### [Work instruction A]
In the RACE text, what else happens in most healthcare facilities when the fire alarm is activated?
### [Work instruction B]
Decide whether each statement agrees with the RACE text. Answer yes or no for each, quoting the words from the text that decide it.
(i) The fire safety meaning is the most widely recognized use of RACE in healthcare.
(ii) The Rapid Arterial oCclusion Evaluation is used to identify strokes caused by bleeding in small blood vessels.
(iii) Medical facilities train only certain staff members on the RACE sequence.
### [Work instruction C]
According to the RACE text, what do the letters of RACE stand for in its fire safety meaning?

### [Excerpt]
◆ ◆ ◆ ◆
In healthcare settings, RACE is a fire safety acronym that stands for Rescue, Alarm, Confine, and Extinguish/Evacuate. It’s the standard emergency response sequence taught to hospital staff, clinic workers, and other healthcare employees so everyone knows exactly what to do when a fire breaks out. RACE also has a second, less common meaning in clinical medicine: the Rapid Arterial oCclusion Evaluation, a scoring tool used to identify strokes caused by large blood vessel blockages.
The Fire Safety Meaning of RACE
The fire response version of RACE is by far the most widely recognized use of the acronym in healthcare. Hospitals, nursing homes, outpatient clinics, and other medical facilities train all staff on this four-step sequence. The idea is simple: in the chaos of a fire, having a memorized order of operations prevents panic and keeps patients safe. Here’s what each letter means and what it looks like in practice.
R: Rescue
The first priority is getting people out of immediate danger. This means leaving the affected area yourself and helping anyone nearby who can’t move on their own, whether that’s a patient in a wheelchair, someone on oxygen, or a visitor who’s disoriented by smoke. In a hospital, many patients are sedated, immobile, or connected to equipment, which makes this step far more complex than it would be in an office building.
A: Alarm
Once people in the immediate area are safe, the next step is alerting everyone else. This means shouting “fire” to warn people nearby and pulling the nearest fire alarm pull station. In most healthcare facilities, activating the alarm also triggers an automatic notification to the fire department. The goal is making sure no one remains unaware of the danger, especially in large buildings where a fire on one floor may not be immediately obvious on another.
C: Confine
Closing doors behind you as you leave is one of the most effective things anyone can do during a fire. A closed door dramatically slows the spread of flames, smoke, and heat. Hospital hallways and patient rooms are designed with fire-rated doors for exactly this reason. This step is easy to forget in the rush to evacuate, which is why it gets its own letter in the sequence.
◆ ◆ ◆ ◆
### [Data to examine]

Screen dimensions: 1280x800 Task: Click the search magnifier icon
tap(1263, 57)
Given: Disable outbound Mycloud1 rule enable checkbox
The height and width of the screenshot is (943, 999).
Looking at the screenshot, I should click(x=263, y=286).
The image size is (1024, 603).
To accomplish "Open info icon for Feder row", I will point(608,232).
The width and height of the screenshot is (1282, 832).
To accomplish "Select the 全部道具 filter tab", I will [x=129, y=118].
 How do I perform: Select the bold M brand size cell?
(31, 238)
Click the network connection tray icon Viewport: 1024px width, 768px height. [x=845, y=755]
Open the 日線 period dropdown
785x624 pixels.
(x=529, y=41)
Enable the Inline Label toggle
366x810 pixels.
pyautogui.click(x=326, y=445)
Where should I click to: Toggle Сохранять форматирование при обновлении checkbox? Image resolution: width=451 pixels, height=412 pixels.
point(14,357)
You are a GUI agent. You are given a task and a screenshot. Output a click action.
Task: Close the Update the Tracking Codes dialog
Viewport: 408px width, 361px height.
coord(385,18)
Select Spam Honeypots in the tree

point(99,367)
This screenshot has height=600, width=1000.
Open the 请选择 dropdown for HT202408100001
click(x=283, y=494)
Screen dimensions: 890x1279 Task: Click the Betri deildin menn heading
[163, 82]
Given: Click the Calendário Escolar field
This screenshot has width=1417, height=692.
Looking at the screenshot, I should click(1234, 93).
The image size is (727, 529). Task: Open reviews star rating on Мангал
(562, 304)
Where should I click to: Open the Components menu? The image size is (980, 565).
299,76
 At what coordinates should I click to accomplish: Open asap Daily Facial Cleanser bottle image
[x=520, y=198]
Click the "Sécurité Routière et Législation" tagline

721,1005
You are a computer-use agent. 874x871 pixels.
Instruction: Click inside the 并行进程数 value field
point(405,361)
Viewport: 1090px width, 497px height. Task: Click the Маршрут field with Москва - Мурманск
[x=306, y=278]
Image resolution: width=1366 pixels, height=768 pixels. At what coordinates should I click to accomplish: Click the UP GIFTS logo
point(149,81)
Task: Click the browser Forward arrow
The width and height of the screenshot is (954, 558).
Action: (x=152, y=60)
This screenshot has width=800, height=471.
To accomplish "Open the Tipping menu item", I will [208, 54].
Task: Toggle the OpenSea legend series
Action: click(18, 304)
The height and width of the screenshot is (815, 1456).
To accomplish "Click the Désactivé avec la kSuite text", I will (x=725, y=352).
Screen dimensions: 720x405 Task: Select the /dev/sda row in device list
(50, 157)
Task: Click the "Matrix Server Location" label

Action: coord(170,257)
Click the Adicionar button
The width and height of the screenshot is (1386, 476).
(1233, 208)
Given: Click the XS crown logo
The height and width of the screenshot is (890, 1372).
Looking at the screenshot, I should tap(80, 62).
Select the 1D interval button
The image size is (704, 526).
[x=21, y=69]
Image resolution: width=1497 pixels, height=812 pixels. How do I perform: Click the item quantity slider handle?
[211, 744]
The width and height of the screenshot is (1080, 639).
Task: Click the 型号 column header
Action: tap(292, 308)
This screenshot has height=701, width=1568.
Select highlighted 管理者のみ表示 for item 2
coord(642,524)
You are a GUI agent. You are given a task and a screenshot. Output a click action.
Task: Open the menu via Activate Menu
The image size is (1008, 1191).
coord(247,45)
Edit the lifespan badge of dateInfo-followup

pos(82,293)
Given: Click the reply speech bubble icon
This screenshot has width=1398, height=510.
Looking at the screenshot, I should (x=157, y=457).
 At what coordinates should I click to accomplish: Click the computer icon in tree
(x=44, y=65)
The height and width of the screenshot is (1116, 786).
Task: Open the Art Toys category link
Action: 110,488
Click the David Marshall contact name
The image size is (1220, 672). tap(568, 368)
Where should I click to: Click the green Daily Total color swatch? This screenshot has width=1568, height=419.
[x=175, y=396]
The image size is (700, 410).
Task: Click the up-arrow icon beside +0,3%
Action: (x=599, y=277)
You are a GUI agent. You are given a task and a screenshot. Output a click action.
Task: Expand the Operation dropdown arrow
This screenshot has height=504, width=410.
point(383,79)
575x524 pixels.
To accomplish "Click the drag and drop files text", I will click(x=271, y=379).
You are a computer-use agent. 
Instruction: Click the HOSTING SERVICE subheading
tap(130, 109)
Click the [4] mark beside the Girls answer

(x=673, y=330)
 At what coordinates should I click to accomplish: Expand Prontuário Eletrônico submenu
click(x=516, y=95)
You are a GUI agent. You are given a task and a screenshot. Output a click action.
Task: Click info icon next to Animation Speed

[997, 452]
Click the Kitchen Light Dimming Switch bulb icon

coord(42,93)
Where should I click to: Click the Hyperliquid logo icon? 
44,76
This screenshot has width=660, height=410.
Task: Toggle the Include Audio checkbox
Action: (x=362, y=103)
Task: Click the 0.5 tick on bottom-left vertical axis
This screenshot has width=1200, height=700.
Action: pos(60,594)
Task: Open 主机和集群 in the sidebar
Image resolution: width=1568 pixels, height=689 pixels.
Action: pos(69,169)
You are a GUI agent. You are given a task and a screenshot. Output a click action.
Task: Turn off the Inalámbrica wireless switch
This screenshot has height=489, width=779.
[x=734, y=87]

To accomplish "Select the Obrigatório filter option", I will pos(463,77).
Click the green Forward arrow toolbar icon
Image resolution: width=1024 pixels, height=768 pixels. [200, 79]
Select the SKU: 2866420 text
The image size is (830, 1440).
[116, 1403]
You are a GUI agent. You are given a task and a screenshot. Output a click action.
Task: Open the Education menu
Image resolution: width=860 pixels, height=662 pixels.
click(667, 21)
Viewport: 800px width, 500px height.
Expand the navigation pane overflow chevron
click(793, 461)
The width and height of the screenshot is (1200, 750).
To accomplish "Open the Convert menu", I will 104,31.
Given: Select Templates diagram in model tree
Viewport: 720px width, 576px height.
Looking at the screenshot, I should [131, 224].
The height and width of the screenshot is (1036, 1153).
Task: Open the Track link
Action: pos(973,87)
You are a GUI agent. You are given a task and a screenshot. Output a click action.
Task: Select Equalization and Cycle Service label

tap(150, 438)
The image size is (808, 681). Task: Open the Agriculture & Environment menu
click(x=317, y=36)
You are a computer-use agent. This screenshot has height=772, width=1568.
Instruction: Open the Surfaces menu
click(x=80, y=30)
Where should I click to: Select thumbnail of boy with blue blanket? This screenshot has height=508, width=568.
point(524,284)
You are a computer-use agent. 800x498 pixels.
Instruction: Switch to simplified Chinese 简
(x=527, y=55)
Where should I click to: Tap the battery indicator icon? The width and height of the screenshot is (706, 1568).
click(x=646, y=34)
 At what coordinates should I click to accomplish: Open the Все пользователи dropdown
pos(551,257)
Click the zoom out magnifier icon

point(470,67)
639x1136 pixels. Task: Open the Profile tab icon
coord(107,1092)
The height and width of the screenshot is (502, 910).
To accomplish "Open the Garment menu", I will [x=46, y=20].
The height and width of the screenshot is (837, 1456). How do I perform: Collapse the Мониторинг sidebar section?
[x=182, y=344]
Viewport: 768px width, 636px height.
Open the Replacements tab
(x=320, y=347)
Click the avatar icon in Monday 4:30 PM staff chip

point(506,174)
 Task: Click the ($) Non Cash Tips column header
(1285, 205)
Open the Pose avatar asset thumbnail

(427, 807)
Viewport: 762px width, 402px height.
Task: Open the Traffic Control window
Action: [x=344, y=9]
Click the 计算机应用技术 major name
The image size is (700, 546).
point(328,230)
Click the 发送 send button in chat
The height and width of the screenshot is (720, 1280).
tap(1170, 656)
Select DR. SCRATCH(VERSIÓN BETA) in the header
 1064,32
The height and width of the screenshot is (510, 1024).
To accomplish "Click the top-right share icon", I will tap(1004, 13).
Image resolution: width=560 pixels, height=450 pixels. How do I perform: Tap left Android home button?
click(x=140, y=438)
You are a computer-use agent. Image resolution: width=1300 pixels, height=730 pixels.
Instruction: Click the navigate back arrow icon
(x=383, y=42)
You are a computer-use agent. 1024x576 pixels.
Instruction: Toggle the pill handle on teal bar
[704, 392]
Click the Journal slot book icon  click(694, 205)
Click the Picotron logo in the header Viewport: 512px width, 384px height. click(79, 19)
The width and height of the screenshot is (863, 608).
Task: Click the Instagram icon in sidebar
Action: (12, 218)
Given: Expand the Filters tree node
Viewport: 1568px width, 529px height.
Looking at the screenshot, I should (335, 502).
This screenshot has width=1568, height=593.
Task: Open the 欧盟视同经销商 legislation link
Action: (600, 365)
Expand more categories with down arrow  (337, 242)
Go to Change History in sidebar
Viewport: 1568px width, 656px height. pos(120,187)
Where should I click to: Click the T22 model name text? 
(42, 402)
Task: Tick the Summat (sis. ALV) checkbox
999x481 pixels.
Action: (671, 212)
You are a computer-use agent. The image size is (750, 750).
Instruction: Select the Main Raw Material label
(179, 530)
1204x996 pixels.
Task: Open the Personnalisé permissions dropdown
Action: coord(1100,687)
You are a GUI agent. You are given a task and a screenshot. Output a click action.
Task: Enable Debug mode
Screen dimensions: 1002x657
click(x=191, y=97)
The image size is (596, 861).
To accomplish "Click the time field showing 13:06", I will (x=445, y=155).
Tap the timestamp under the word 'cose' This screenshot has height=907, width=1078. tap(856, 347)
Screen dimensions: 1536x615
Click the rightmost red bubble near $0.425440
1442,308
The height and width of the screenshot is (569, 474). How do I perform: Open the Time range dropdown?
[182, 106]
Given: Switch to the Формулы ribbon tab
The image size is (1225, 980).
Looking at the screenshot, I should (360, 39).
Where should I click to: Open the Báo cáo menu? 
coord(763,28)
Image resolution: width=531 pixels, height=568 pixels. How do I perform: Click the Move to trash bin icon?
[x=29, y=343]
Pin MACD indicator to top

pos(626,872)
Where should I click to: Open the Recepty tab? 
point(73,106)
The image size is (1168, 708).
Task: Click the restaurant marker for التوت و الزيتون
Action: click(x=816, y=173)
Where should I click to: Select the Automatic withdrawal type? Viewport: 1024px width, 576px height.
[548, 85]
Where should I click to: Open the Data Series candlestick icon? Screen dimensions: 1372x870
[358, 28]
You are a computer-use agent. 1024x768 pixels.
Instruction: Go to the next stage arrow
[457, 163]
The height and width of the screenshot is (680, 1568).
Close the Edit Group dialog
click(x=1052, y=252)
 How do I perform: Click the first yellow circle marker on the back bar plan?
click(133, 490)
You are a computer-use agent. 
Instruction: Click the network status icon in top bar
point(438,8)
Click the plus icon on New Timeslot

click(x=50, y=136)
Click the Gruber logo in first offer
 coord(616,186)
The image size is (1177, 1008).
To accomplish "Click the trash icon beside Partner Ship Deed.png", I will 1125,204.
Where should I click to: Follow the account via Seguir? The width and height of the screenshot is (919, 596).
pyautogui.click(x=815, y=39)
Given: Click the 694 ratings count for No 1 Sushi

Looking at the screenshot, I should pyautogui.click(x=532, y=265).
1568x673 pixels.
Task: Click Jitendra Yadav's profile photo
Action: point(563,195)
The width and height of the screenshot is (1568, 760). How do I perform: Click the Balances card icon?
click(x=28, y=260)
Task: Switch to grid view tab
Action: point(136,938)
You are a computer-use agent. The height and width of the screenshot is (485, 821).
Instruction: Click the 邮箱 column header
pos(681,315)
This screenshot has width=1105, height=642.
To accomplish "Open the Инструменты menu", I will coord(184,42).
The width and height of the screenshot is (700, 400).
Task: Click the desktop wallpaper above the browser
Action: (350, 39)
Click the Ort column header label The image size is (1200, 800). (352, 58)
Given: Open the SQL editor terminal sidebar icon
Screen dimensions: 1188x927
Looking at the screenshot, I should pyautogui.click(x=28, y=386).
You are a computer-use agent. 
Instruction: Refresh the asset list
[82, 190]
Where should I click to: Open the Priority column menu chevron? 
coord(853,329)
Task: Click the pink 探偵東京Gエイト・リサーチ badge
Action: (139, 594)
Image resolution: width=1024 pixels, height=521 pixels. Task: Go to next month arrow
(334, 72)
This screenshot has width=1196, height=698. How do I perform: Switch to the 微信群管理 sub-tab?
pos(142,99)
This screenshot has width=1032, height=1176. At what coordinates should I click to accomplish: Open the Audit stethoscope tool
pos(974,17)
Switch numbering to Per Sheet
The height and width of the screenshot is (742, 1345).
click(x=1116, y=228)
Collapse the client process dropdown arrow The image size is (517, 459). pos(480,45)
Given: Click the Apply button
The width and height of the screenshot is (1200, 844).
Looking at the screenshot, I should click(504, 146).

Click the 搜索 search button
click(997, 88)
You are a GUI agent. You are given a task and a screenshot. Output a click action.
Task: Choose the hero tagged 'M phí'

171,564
◆ ◆ ◆ ◆
### [Answer space A]
It triggers an automatic notification to the fire department.

### [Answer space B]
(i) Yes: "by far the most widely recognized use of the acronym in healthcare"
(ii) No: "identify strokes caused by large blood vessel blockages"
(iii) No: "train all staff on this four-step sequence"

### [Answer space C]
Rescue, Alarm, Confine, Extinguish/Evacuate